Jachtverlof
In de wet van 8 juni 2006 was aanvankelijk voorzien dat de houders van een jachtverlof de ‘lange wapens ontworpen voor de jacht’ voorhanden konden hebben via hun jachtverlof.
Noch in de wettekst zelf, noch in de parlementaire voorbereiding werd verduidelijkt uit welke elementen kan blijken dat een wapen ontworpen is voor de jacht.
In de memoire van toelichting was te lezen dat de jagers onder het uitzonderingsregime enkel wapens voorhanden mogen hebben van ’types die specifiek zijn ontworpen voor hun activiteiten’.
Deze bepaling gaf aanleiding tot discussie.
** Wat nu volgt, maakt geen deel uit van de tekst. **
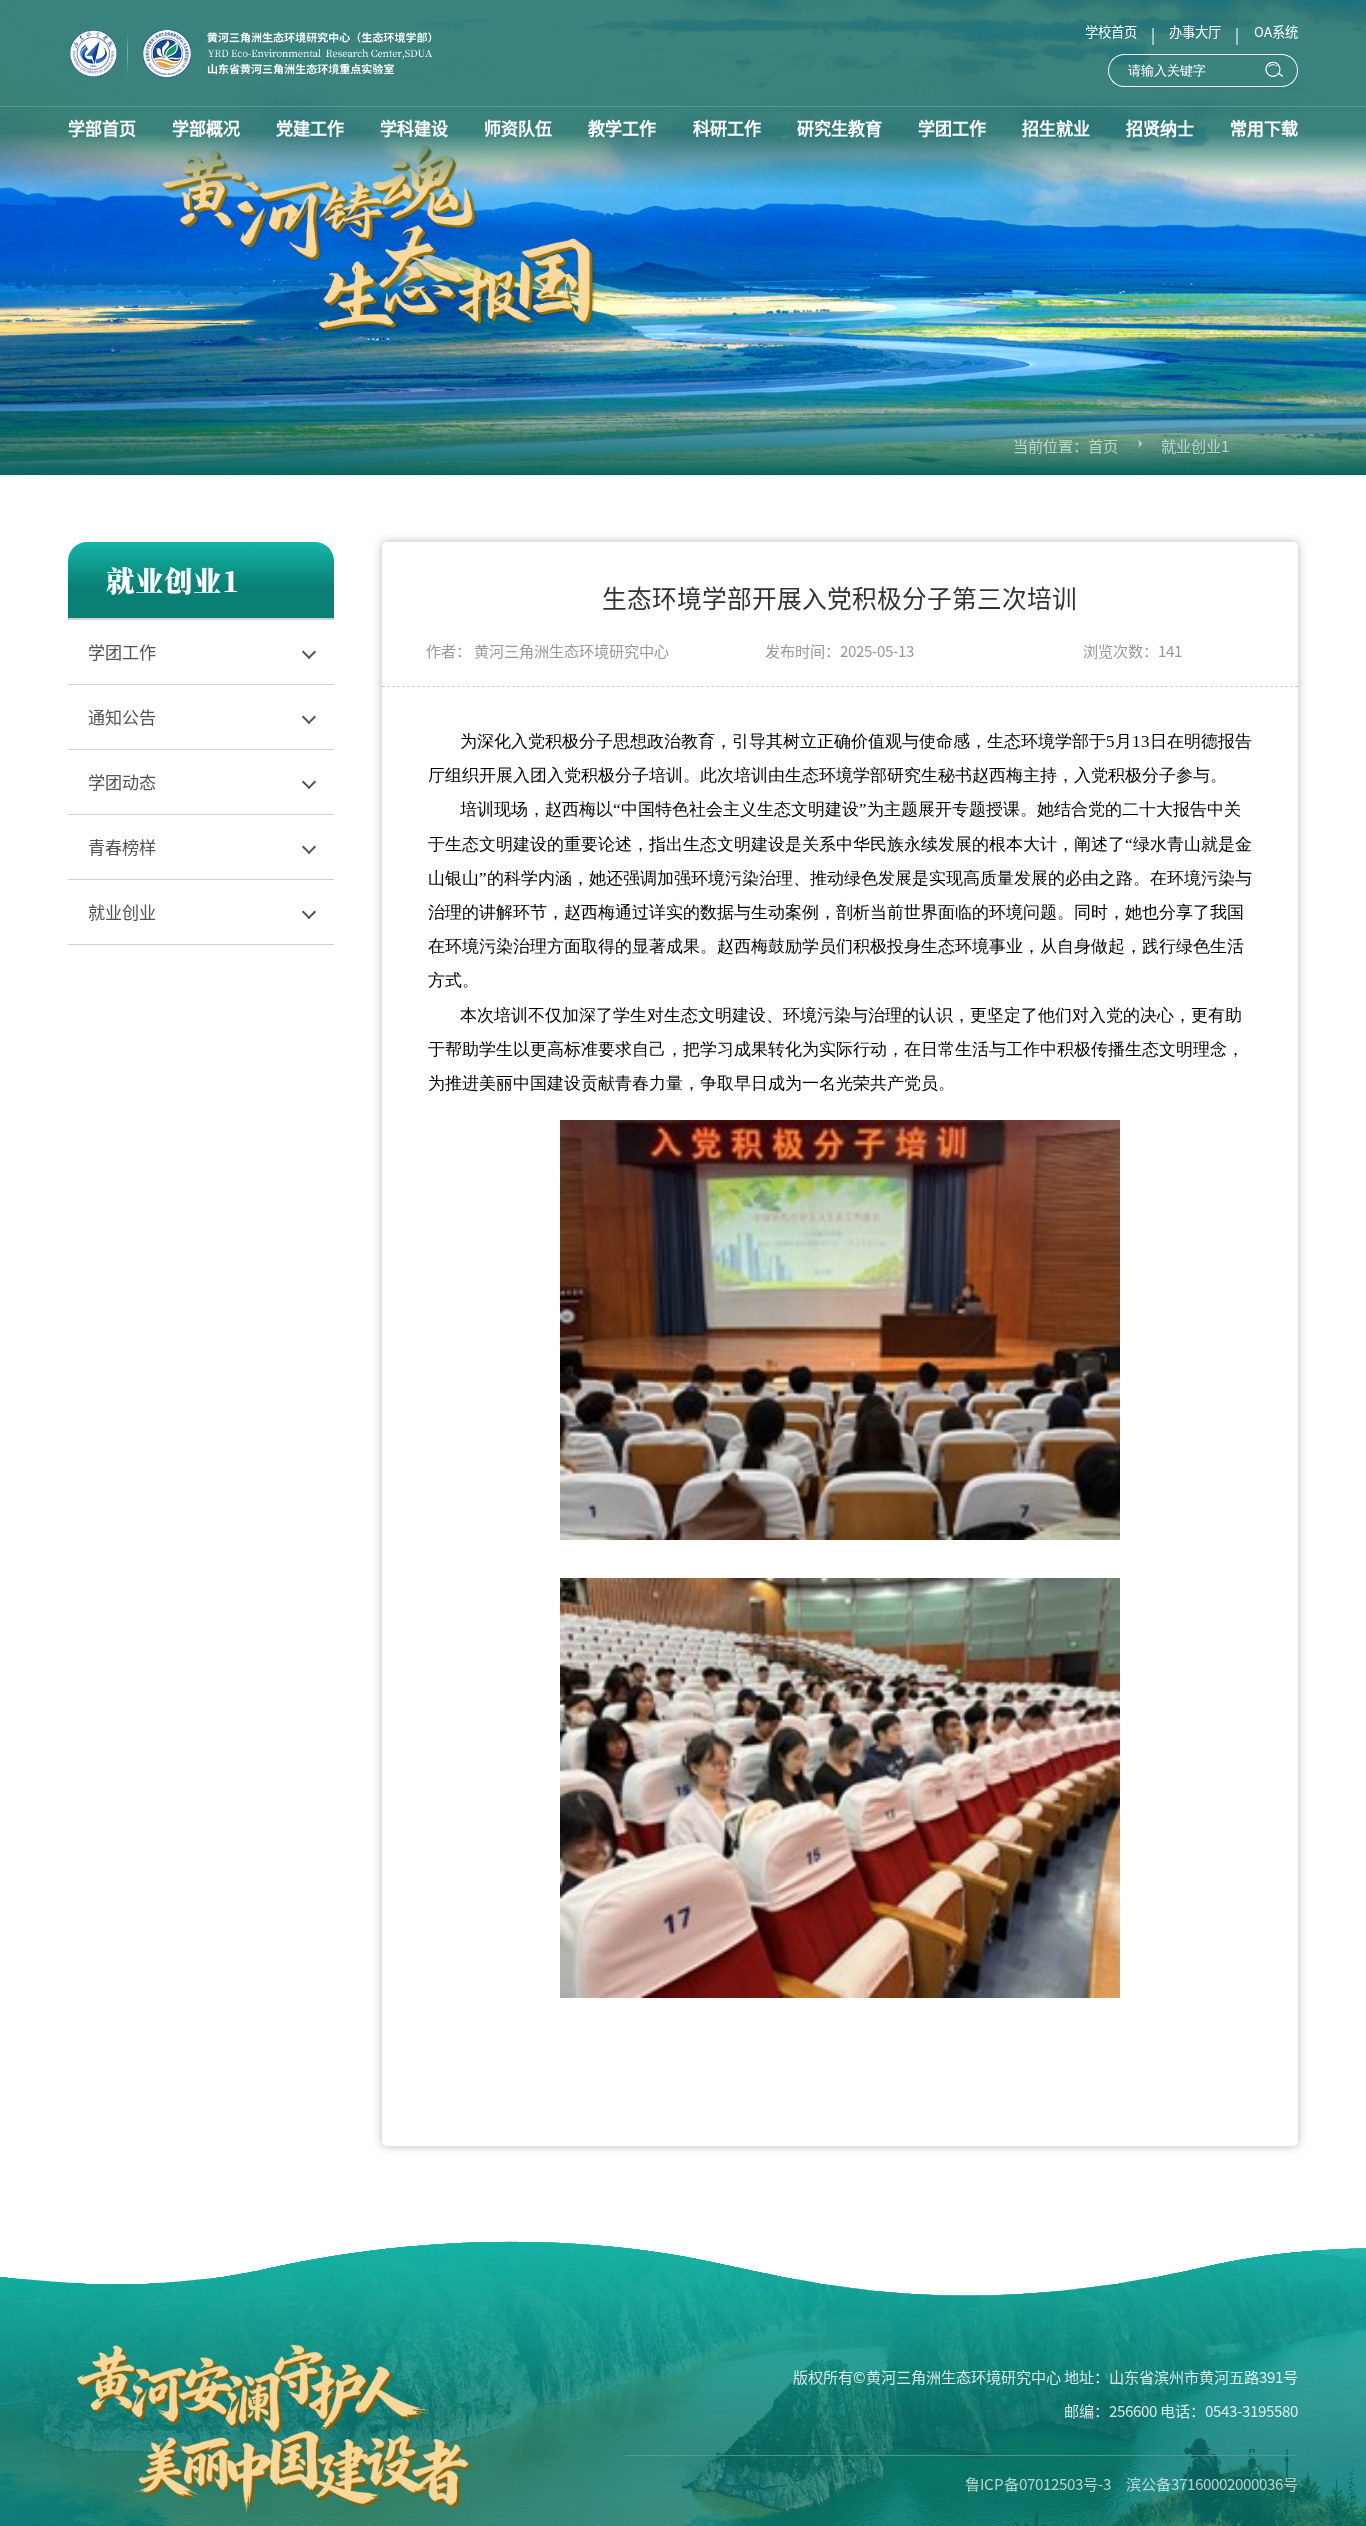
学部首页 (102, 127)
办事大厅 (1195, 31)
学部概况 (206, 127)
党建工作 (310, 127)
Om deze reden werd de wapenwet aangepast in juli 2008.
Voortaan kunnen jagers de lange wapens voorhanden hebben die toegestaan zijn voor de jacht ‘daar waar hun jachtverlof’ geldig is.
Hoewel de nieuwe formulering duidelijkheid brengt, zal het in de praktijk niet altijd even gemakkelijk zijn om uit te maken welke wapens toegestaan zijn voor de jacht daar waar het jachtverlof geldig is.
In België zijn de Gewesten bevoegd inzake de jacht.
Er dient dus gekeken te worden naar de toepasselijke regelgeving in het gewest dat het jachtverlof heeft uitgereikt.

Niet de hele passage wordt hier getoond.